- Conference: Big Ten Conference
- Record: 9–8 (5–7 Big Ten)
- Head coach: Everett Dean (7th season);
- Captain: Bernard Miller
- Home arena: The Fieldhouse

= 1930–31 Indiana Hoosiers men's basketball team =

American college basketball season

The 1930–31 Indiana Hoosiers men's basketball team represented Indiana University. Their head coach was Everett Dean, who was in his 7th year. The team played its home games in The Fieldhouse in Bloomington, Indiana, and was a member of the Big Ten Conference.

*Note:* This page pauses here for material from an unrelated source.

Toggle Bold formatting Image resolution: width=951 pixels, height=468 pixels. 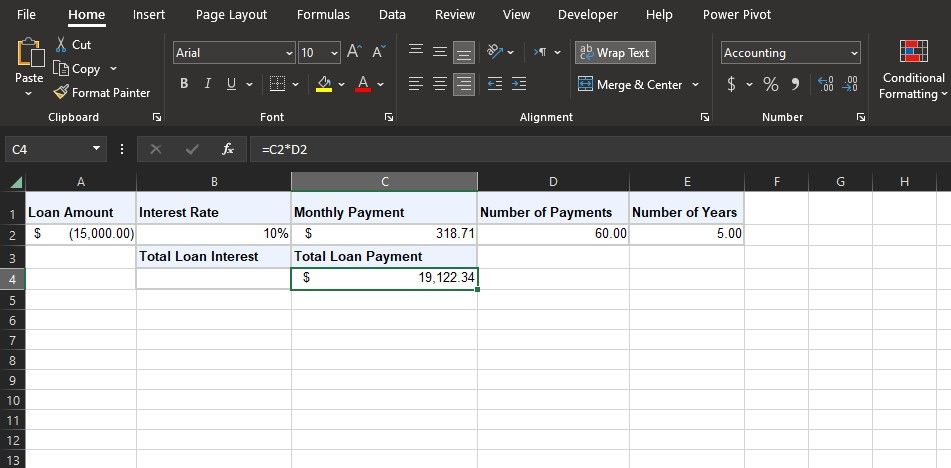[184, 85]
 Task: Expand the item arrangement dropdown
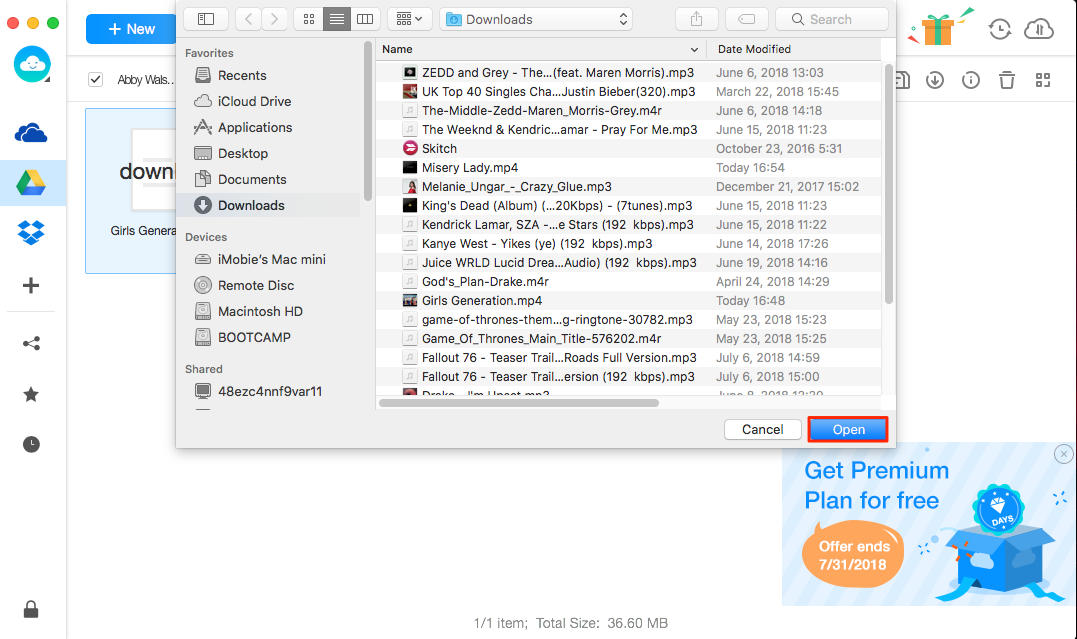(x=408, y=19)
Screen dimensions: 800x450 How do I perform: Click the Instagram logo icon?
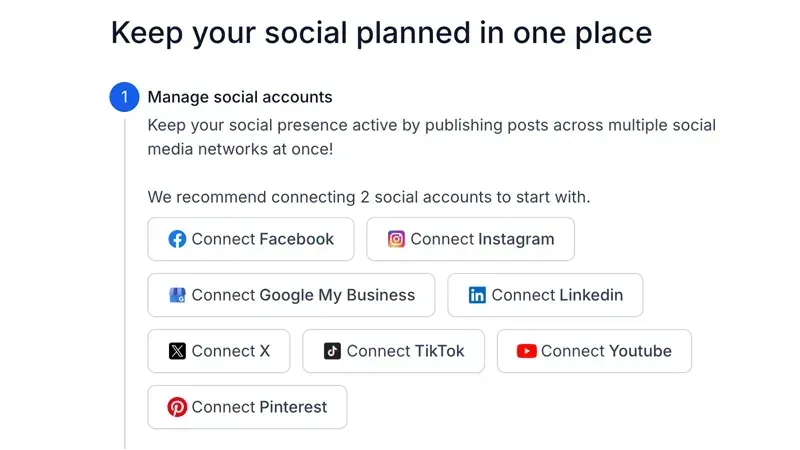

The Hoosiers finished the regular season with an overall record of 9–8 and a conference record of 5–7, finishing 6th in the Big Ten Conference.

==Roster==

| No. | Name | Position | Ht. | Year | Hometown |
|---|---|---|---|---|---|
| 2 | Lucian Ashby | F | 5–11 | Sr. | Evansville, Indiana |
| 3 | Paul Jasper | C | 6–2 | Sr. | Fort Wayne, Indiana |
| 5 | Bernard Dickey | F/C | 6–1 | So. | Fort Wayne, Indiana |
| 8 | Claron Veller | G | 5–9 | Sr. | Linton, Indiana |
| 9 | Joseph Zeller | G | 6–1 | Jr. | East Chicago, Indiana |
| 10 | Bill Blagrave | G | 6–2 | Jr. | Washington, Indiana |
| 11 | Bernard Miller | F | 6–1 | Sr. | Waldron, Indiana |
| 12 | Jay Campbell | F | 5–7 | Jr. | Shelbyville, Indiana |
| 13 | Glendon Hodson | F | 6–1 | So. | Amo, Indiana |
| 15 | Victor Dauer | F | 5–11 | Jr. | Gary, Indiana |
| 19 | Jacob Bretz | F | 6–1 | Sr. | Huntingburg, Indiana |
| 21 | Maurice Massy | G | 6–1 | N/A | Indianapolis, Indiana |
| 22 | George Reed | C | 6–3 | N/A | Kokomo, Indiana |
| N/A | Taylor Hoffar | C | 6–1 | So. | Seymour, Indiana |
| N/A | Franklin Rainbolt | F | 6–3 | N/A | Salem, Indiana |

==Schedule/results==

| Date time, TV | Rank^{#} | Opponent^{#} | Result | Record | Site city, state |
Regular season
| 12/10/1930* |  | DePauw | W 26–18 | 1–0 | The Fieldhouse Bloomington, Indiana |
| 12/18/1930* |  | Washington (Mo.) | W 17–15 | 2–0 | The Fieldhouse Bloomington, Indiana |
| 12/31/1930* |  | at Pennsylvania | W 24–20 | 3–0 | The Palestra Philadelphia |
| 1/1/1931* |  | at Pittsburgh | W 27–19 | 4–0 | Pitt Pavilion Pittsburgh |
| 1/10/1931 |  | Chicago | L 27–28 | 4–1 (0–1) | The Fieldhouse Bloomington, Indiana |
| 1/12/1931 |  | Ohio State | W 23–21 | 5–1 (1–1) | The Fieldhouse Bloomington, Indiana |
| 1/17/1931 |  | at Illinois Rivalry | W 35–34 | 6–1 (2–1) | Huff Hall Champaign, Illinois |
| 1/19/1931 |  | at Iowa | W 28–20 | 7–1 (3–1) | Iowa Field House Iowa City, IA |
| 2/3/1931* |  | Notre Dame | L 20–25 | 7–2 (3–1) | The Fieldhouse Bloomington, Indiana |
| 2/7/1931 |  | Purdue Rivalry | L 23–30 | 7–3 (3–2) | The Fieldhouse Bloomington, Indiana |
| 2/9/1931 |  | Iowa | W 31–18 | 8–3 (4–2) | The Fieldhouse Bloomington, Indiana |
| 2/14/1931 |  | at Purdue Rivalry | L 15–28 | 8–4 (4–3) | Memorial Gymnasium West Lafayette, Indiana |
| 2/21/1931 |  | at Michigan | L 24–33 | 8–5 (4–4) | Yost Field House Ann Arbor, Michigan |
| 2/23/1931 |  | Illinois Rivalry | L 25–39 | 8–6 (4–5) | The Fieldhouse Bloomington, Indiana |
| 2/28/1931 |  | at Chicago | W 33–22 | 9–6 (5–5) | Bartlett Gymnasium Chicago, Illinois |
| 3/2/1931 |  | at Ohio State | L 15–31 | 9–7 (5–6) | Ohio Expo Center Coliseum Columbus, Ohio |
| 3/7/1931 |  | Michigan | L 20–21 | 9–8 (5–7) | The Fieldhouse Bloomington, Indiana |
*Non-conference game. ^{#}Rankings from AP Poll. (#) Tournament seedings in parentheses.